**AIM**
Pick out every line of the listing below that contains the string "Instruction", and copy each one in full. Match case exactly.

**MATERIAL FOR THIS TASK**
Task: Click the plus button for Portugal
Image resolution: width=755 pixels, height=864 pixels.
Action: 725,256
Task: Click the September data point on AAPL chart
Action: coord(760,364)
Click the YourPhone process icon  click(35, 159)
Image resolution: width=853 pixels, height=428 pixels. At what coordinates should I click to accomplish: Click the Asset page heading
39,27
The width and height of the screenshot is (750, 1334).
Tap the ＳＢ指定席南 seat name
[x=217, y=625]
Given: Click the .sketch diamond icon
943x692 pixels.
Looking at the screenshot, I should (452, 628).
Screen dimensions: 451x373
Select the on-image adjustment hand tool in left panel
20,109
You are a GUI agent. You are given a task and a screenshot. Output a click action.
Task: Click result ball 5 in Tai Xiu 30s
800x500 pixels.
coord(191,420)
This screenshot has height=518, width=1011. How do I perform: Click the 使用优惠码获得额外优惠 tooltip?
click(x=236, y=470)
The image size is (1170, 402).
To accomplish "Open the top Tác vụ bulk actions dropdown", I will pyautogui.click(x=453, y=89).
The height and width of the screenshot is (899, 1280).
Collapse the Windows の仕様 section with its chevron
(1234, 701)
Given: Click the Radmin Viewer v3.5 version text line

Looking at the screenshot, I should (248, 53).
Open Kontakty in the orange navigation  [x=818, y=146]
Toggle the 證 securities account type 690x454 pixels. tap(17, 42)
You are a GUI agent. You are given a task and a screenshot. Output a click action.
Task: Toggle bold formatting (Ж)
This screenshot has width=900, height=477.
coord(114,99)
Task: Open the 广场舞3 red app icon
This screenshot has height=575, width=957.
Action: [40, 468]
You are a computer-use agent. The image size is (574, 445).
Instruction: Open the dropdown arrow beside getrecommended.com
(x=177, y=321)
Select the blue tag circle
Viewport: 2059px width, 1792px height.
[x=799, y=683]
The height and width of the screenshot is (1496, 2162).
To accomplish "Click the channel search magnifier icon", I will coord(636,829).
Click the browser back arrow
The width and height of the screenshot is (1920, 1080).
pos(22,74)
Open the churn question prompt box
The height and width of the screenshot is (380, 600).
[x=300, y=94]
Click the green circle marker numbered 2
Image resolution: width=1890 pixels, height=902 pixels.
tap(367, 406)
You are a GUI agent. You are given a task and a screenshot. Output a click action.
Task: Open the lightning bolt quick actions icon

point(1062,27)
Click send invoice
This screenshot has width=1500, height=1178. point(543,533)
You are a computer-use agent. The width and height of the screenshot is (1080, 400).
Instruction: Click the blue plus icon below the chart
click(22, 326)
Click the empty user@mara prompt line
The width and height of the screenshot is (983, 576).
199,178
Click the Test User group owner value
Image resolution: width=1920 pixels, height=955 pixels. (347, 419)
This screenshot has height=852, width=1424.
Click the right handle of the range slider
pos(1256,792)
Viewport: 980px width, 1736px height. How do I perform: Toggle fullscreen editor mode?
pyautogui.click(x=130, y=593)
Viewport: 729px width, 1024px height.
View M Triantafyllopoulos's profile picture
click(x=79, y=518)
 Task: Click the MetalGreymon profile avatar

**ANSWER TO THE EXERCISE**
Instruction: Open the dropdown arrow beside getrecommended.com
Instruction: Click the blue plus icon below the chart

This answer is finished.